----- DATA PROVIDED -----

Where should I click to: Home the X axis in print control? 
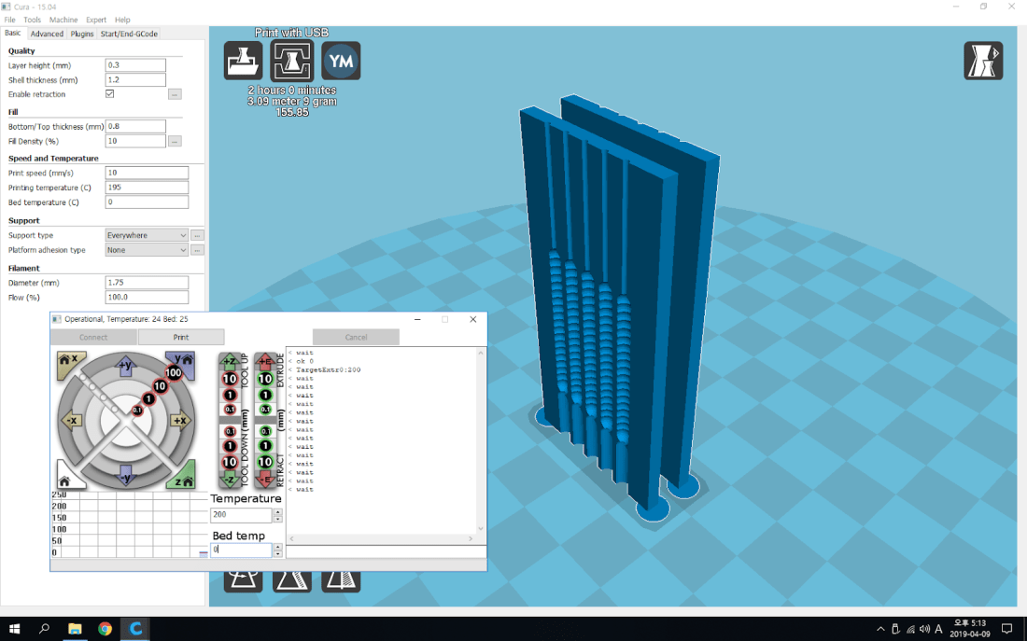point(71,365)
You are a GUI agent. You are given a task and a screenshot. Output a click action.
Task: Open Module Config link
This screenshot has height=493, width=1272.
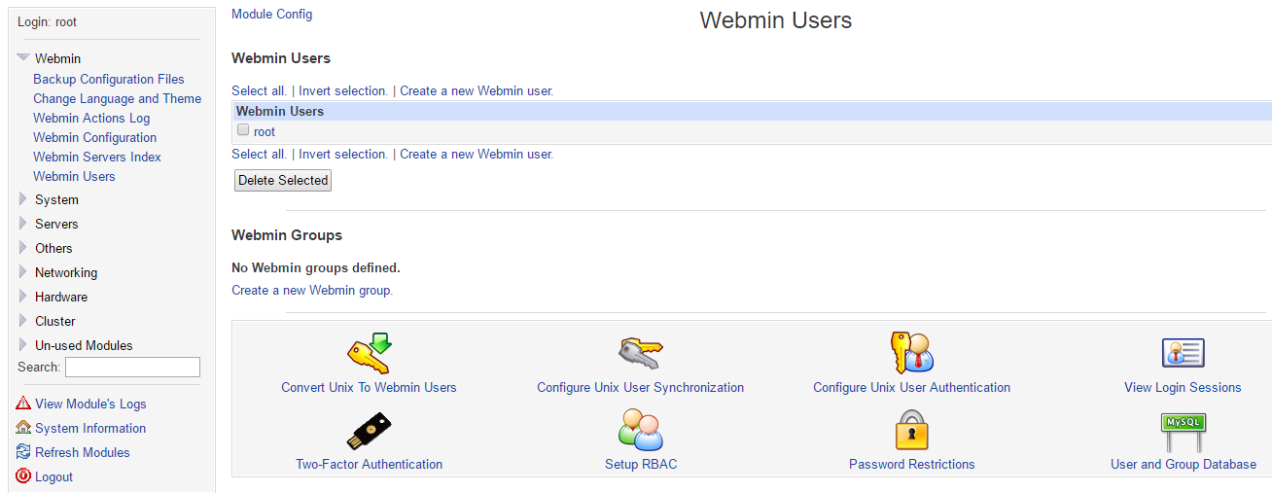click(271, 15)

-----

WHAT YOU NEED TO DO:
Copy, exactly and exclusively, the lines beginning with the one that contains "You are a GUI" and ending with the last line of the listing; pictures are to be omitted.

EXERCISE SOLUTION:
You are a GUI agent. You are given a task and a screenshot. Output a click action.
Task: Open Module Config link
This screenshot has height=493, width=1272.
click(271, 15)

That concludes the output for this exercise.